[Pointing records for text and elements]
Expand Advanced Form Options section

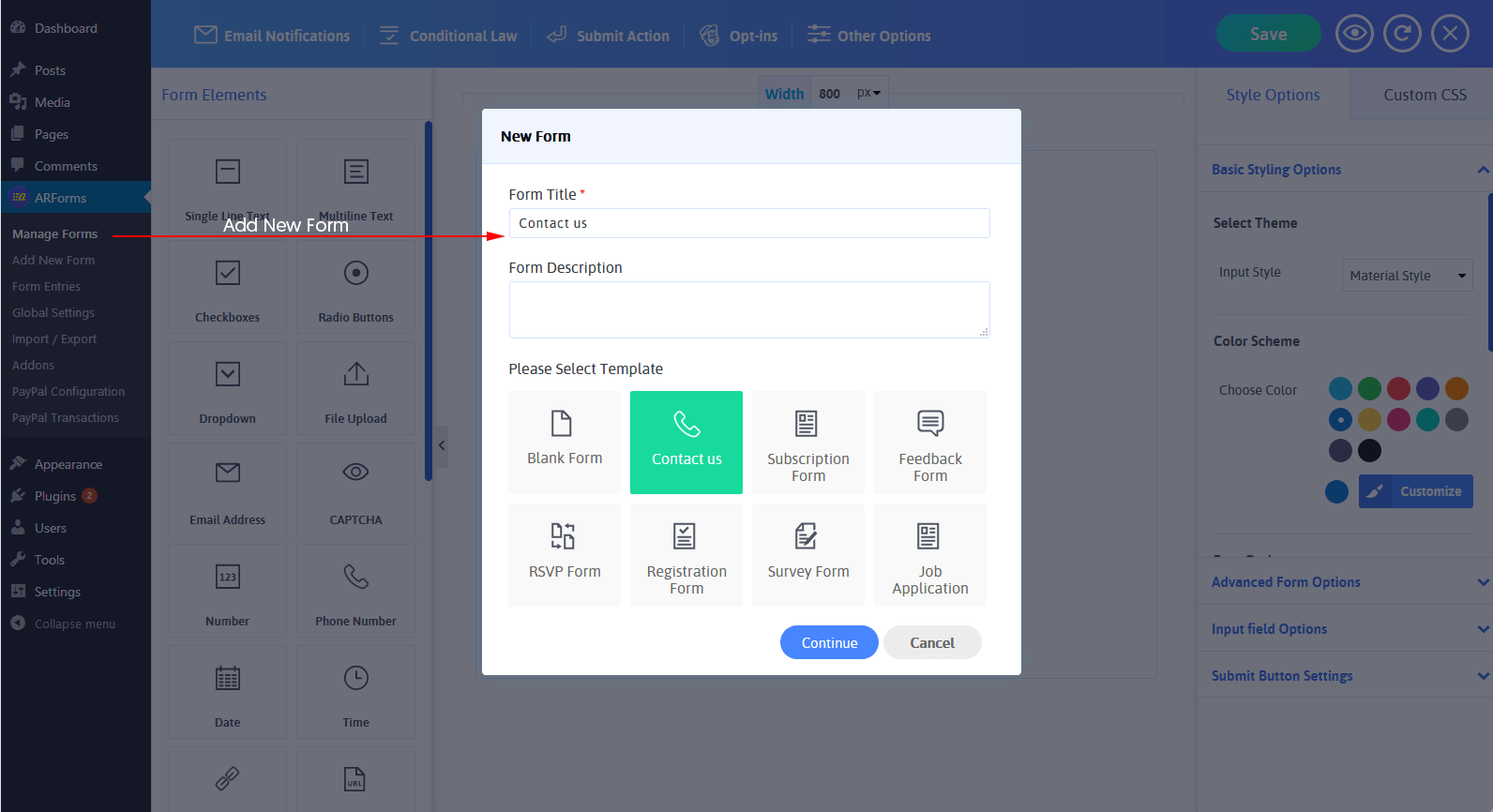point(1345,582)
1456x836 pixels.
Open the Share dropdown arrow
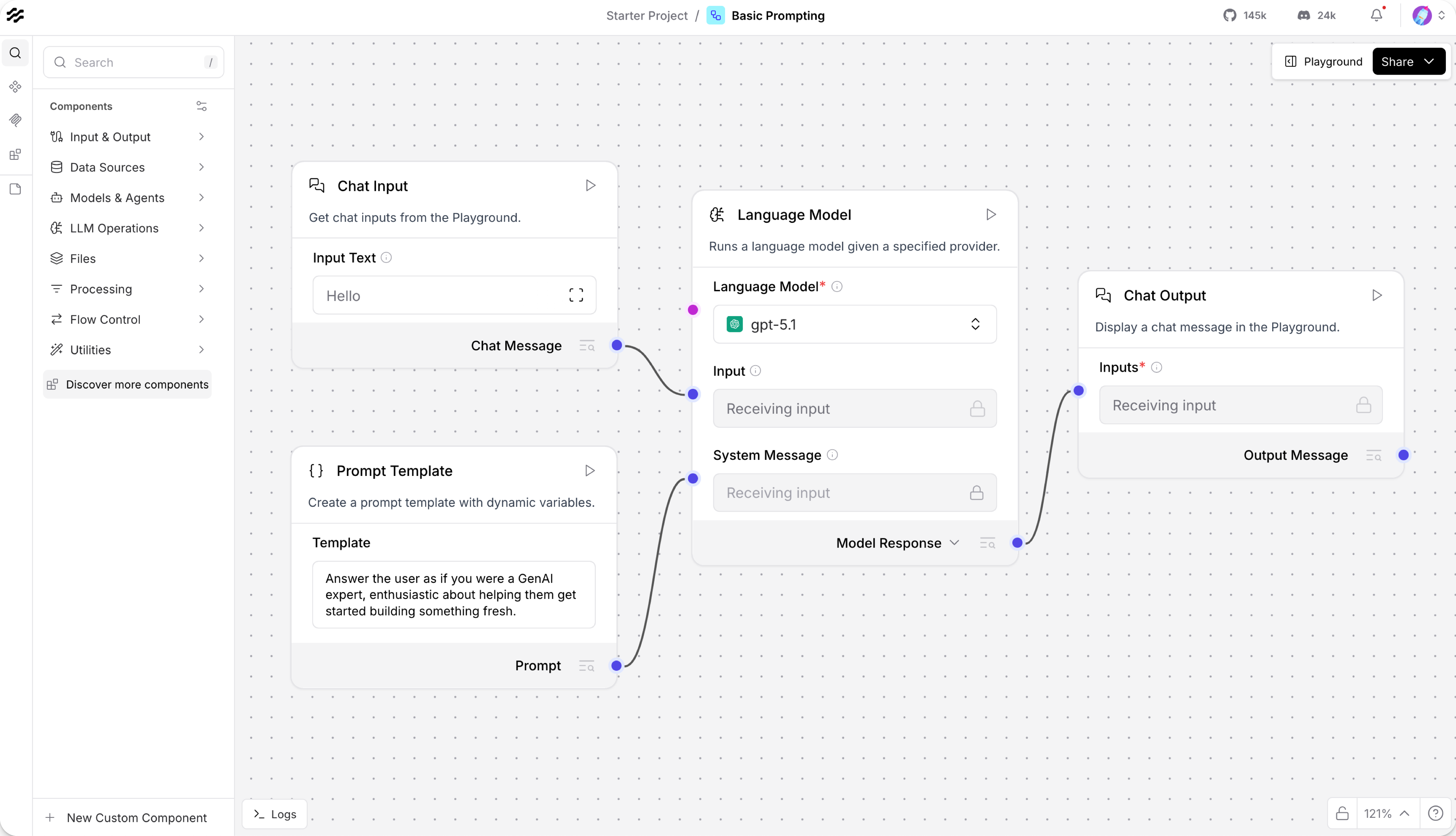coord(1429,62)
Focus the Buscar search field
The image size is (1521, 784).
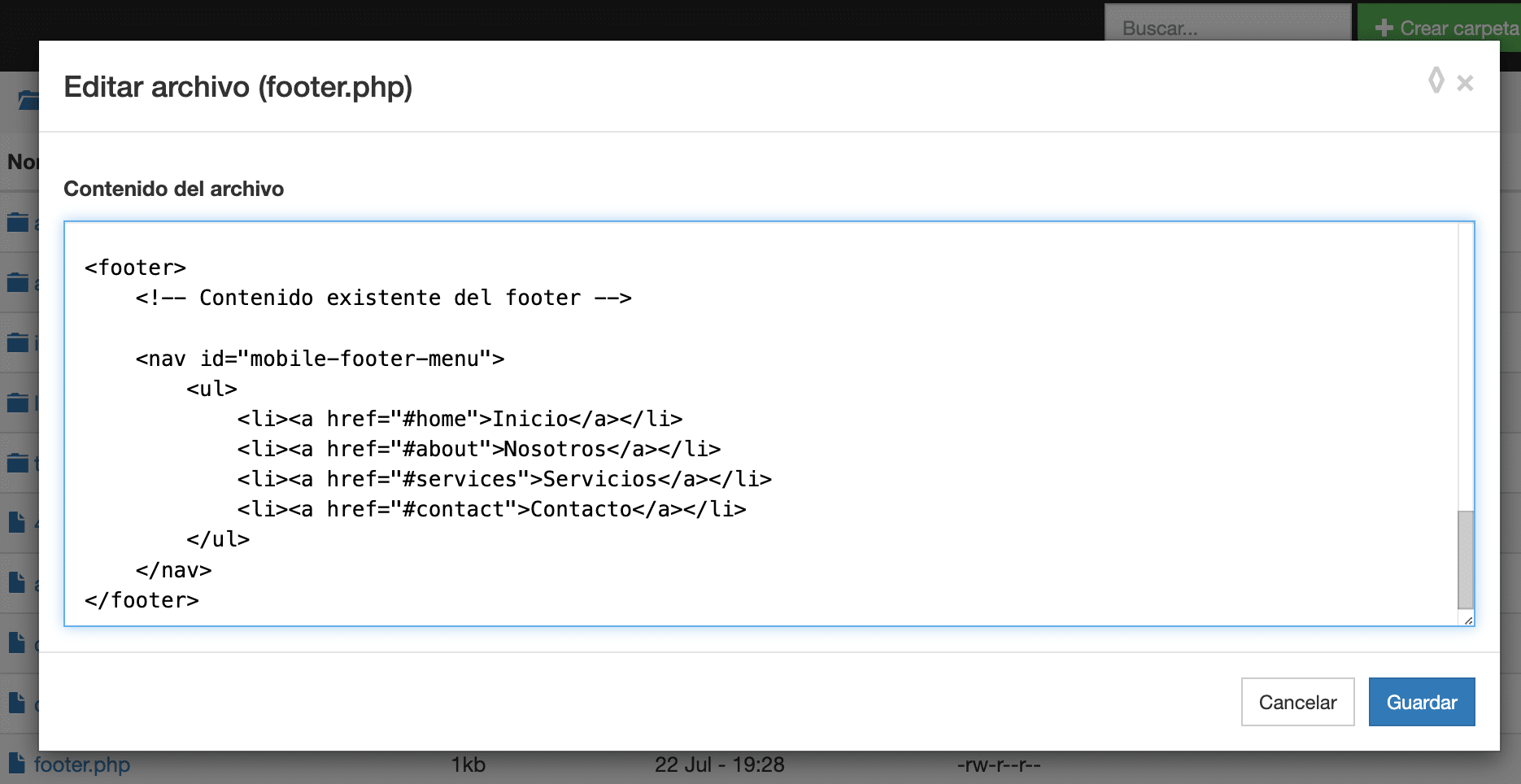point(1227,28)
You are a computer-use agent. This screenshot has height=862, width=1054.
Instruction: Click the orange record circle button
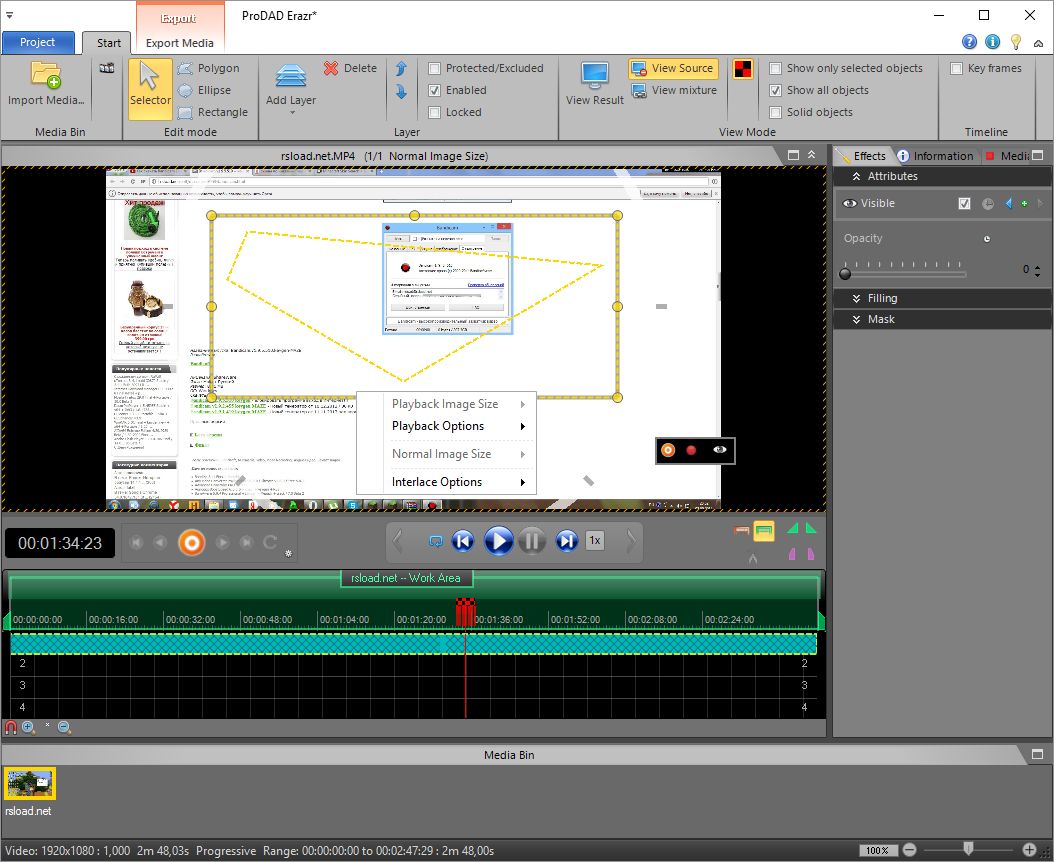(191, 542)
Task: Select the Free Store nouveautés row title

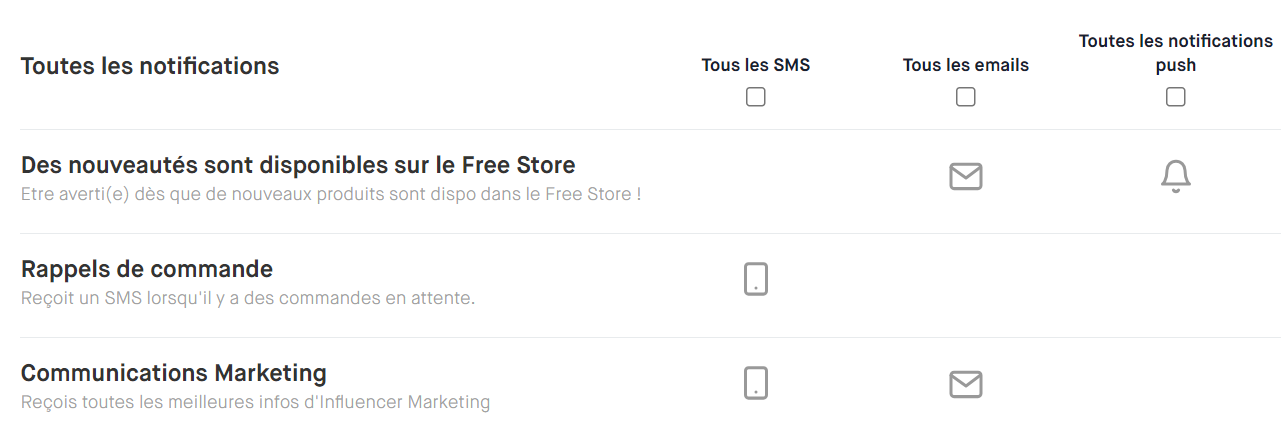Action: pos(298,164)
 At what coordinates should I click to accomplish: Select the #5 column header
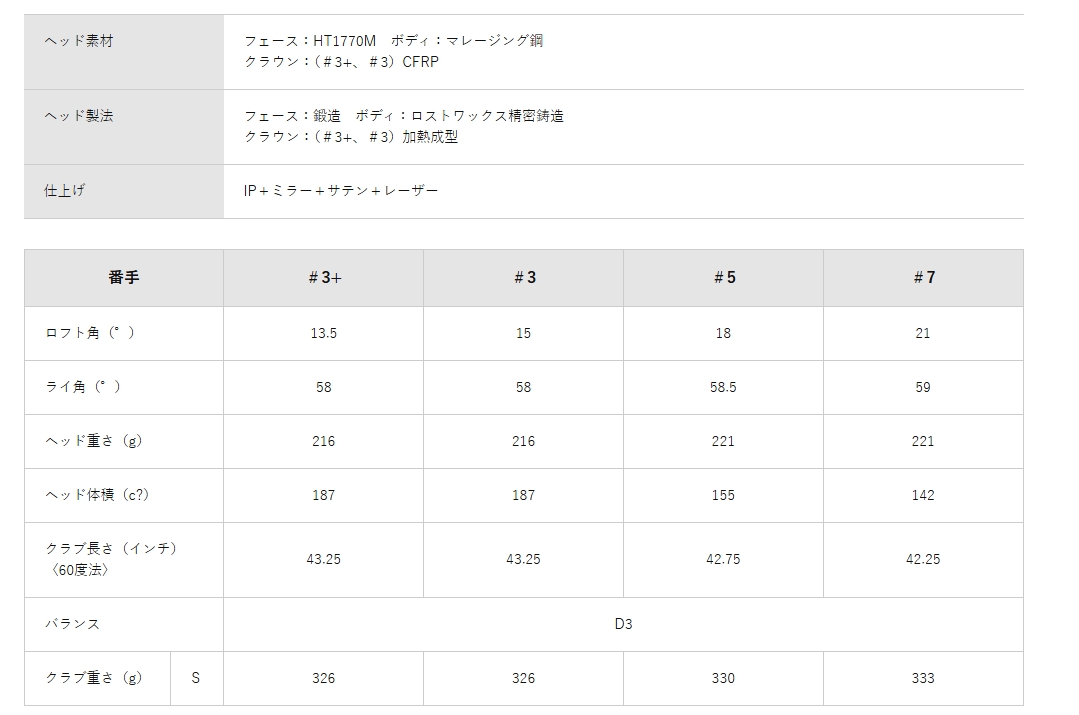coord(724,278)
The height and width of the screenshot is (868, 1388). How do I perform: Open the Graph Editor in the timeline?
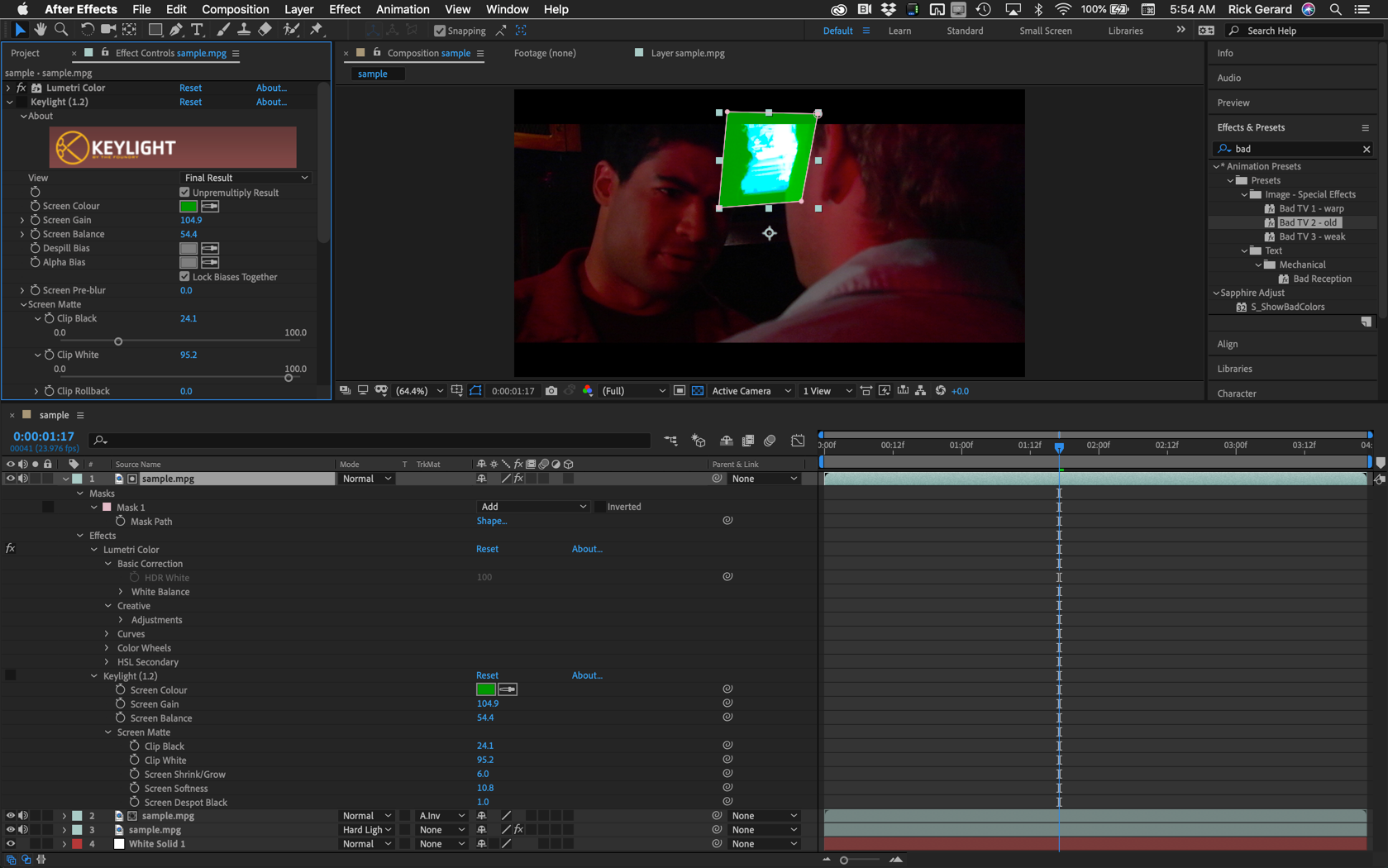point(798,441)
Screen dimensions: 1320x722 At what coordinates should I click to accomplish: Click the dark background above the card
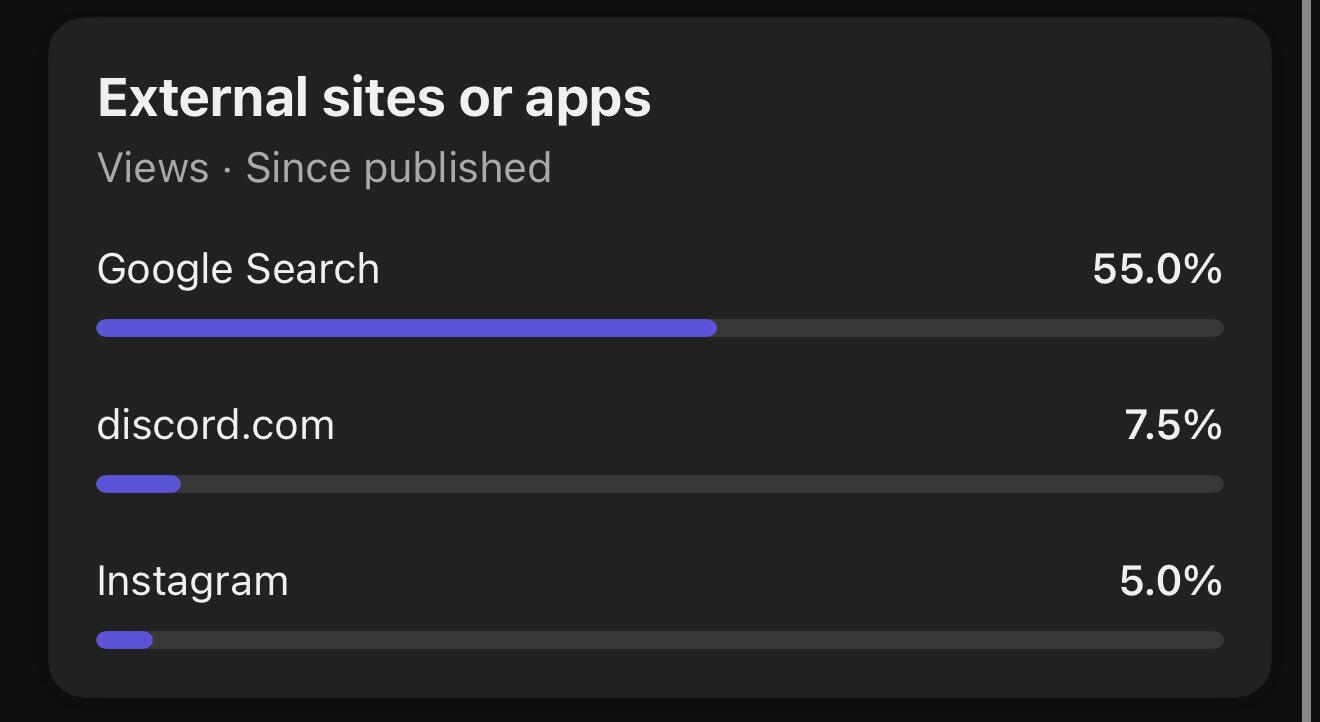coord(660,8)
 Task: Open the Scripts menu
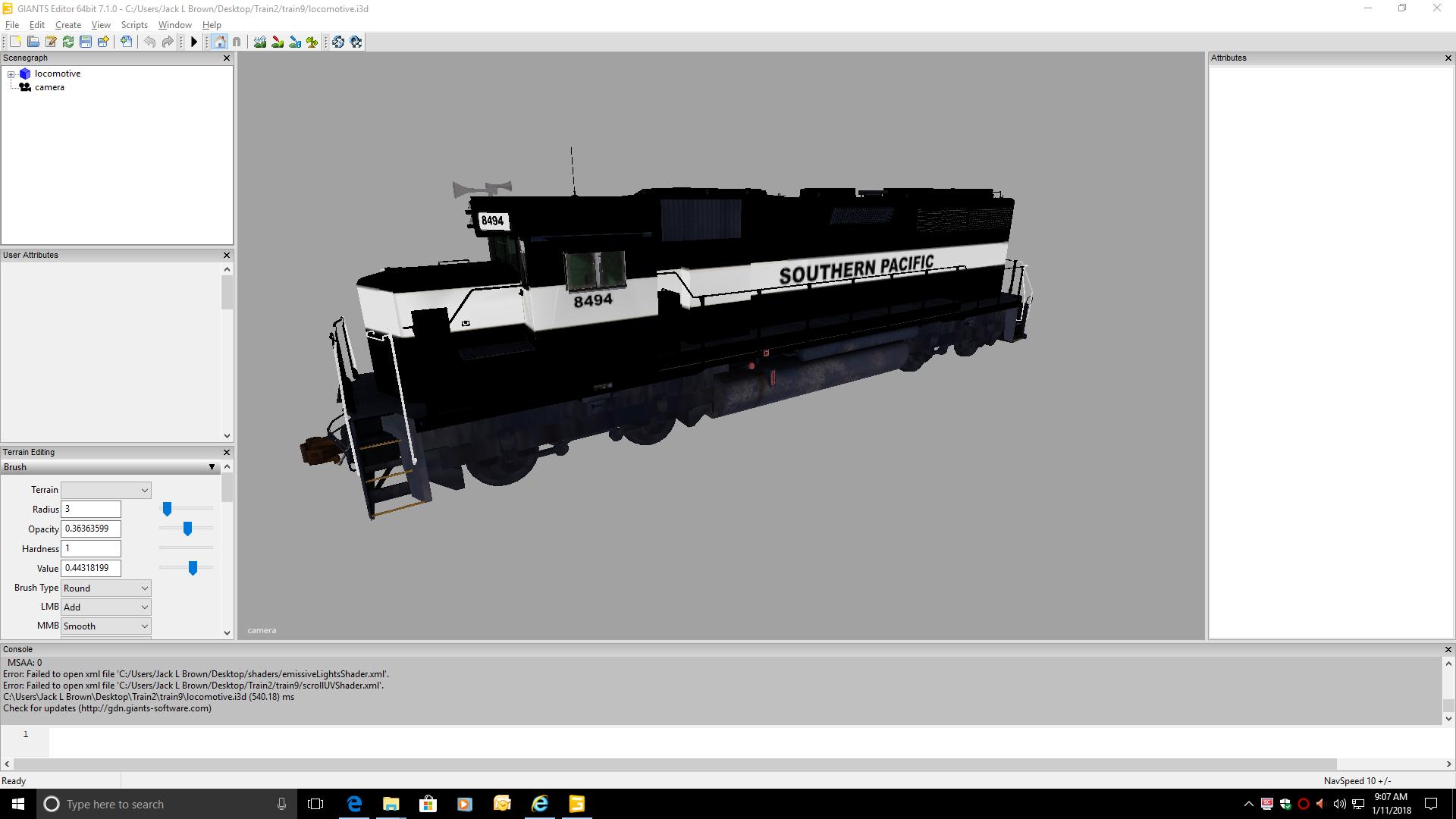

EXERCISE DIRECTIONS: Render every line of these records as a numbered list, dropping the blank lines and leaving the pictures out.

RESULT OF THE TASK:
1. Expand Advanced Form Options section
2. point(1345,582)
3. 1456x836 pixels.
4. Open the Share dropdown arrow
5. coord(1429,62)
6. Focus the Buscar search field
7. The image size is (1521, 784).
8. point(1227,28)
9. You are a computer-use agent. This screenshot has height=862, width=1054.
10. Instruction: Click the orange record circle button
11. (191, 542)
12. Task: Select the Free Store nouveautés row title
13. Action: pos(298,164)
14.  At what coordinates should I click to accomplish: Select the #5 column header
15. coord(724,278)
16. The height and width of the screenshot is (868, 1388). How do I perform: Open the Graph Editor in the timeline?
17. point(798,441)
18. Screen dimensions: 1320x722 At what coordinates should I click to accomplish: Click the dark background above the card
19. coord(660,8)
20.  Task: Open the Scripts menu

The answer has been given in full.